Returns a tuple of (HashIdx, found) where HashIdx.index is the flat index into table.table, and found indicates existence.
- lookup_cuckoo(input: Xtructurable) tuple[CuckooIdx, bool, Array | ndarray | bool | number][source]
Finds the state in the hash table using Cuckoo hashing.
- Parameters:
table – The HashTable instance.
input – The Xtructurable state to look up.
- Returns:
idx (CuckooIdx): Index information for the slot examined.
found (bool): True if the state was found, False otherwise.
fingerprint (uint32): Hash fingerprint of the probed state (internal use).
If not found, idx indicates the first empty slot encountered during the Cuckoo search path where an insertion could occur.
- Return type:
A tuple (idx, found, fingerprint)
- lookup_parallel(inputs: Xtructurable) tuple[HashIdx, Array | ndarray | bool | number][source]
Finds the state in the hash table using Cuckoo hashing.
Returns (HashIdx, found_mask) per input.
- parallel_insert(inputs: Xtructurable, filled: Array | ndarray | bool | number = None, unique_key: Array | ndarray | bool | number = None)[source]
Parallel insertion of multiple states into the hash table.
- Parameters:
table – Hash table instance
inputs – States to insert
filled – Boolean array indicating which inputs are valid
unique_key – Optional key array for determining priority among duplicate states. When provided, among duplicate states, only the one with the smallest key value will be marked as unique in unique_filled mask.
- Returns:
Tuple of (updated_table, updatable, unique_filled, idx)
- replace(**kwargs)
- seed: int
- size: int
- table: Xtructurable
- table_idx: Array | ndarray | bool | number
- to_tuple()

STATED GOAL A: Summarize the hash table documentation in two sentences.
STATED GOAL B: Reproduce the passage of the hash table documentation from "- parallel_insert(inputs: Xtructurable, filled: Array" to "the hash table.".
STATED GOAL C: In the hash table documentation, which parameters are listed under "Parameters:" for parallel_insert?

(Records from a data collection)
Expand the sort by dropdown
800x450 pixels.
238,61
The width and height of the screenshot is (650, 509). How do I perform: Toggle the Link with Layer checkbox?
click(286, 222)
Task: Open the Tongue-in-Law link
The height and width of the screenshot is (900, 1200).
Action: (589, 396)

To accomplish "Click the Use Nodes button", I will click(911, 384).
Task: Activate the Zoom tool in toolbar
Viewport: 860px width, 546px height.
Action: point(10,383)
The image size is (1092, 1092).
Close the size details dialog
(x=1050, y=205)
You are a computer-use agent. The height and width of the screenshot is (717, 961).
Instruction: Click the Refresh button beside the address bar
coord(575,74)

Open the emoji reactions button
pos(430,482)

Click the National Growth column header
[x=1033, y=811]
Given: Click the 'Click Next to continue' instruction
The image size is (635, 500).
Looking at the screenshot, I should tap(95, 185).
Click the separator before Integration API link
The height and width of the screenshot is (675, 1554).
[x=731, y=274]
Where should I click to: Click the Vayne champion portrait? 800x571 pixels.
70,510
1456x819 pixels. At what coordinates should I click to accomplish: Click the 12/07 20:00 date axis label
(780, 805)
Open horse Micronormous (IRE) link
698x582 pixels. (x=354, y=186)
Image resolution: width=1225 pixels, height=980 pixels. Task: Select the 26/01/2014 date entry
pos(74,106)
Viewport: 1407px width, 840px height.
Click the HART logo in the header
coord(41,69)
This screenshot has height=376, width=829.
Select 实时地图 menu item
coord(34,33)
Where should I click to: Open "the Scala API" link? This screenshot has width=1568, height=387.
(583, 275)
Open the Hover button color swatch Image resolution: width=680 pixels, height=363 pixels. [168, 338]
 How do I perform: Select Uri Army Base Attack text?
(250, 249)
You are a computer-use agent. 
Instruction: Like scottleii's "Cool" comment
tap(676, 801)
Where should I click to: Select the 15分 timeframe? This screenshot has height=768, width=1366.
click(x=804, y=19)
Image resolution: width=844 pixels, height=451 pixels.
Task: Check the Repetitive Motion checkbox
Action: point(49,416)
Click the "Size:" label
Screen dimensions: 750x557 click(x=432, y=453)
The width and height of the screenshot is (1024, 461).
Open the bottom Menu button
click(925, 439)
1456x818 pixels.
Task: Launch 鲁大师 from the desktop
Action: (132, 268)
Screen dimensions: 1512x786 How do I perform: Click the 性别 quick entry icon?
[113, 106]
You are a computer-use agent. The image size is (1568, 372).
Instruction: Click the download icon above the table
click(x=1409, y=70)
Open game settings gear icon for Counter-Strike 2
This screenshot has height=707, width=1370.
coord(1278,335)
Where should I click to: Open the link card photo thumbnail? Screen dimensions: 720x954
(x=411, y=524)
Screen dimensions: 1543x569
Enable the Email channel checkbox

CORRECT OUTPUT A: The hash table documentation describes lookup_cuckoo, which finds a state in the hash table using Cuckoo hashing and returns an index, a found flag and a hash fingerprint, and lookup_parallel, which uses Cuckoo hashing to return a HashIdx and a found mask for each input. It also describes parallel_insert, which inserts multiple states into the hash table in parallel and can take an optional unique_key so that, among duplicate states, only the one with the smallest key value is marked as unique in the unique_filled mask.

CORRECT OUTPUT B:
- parallel_insert(inputs: Xtructurable, filled: Array | ndarray | bool | number = None, unique_key: Array | ndarray | bool | number = None)[source]
Parallel insertion of multiple states into the hash table.

CORRECT OUTPUT C: table, inputs, filled, unique_key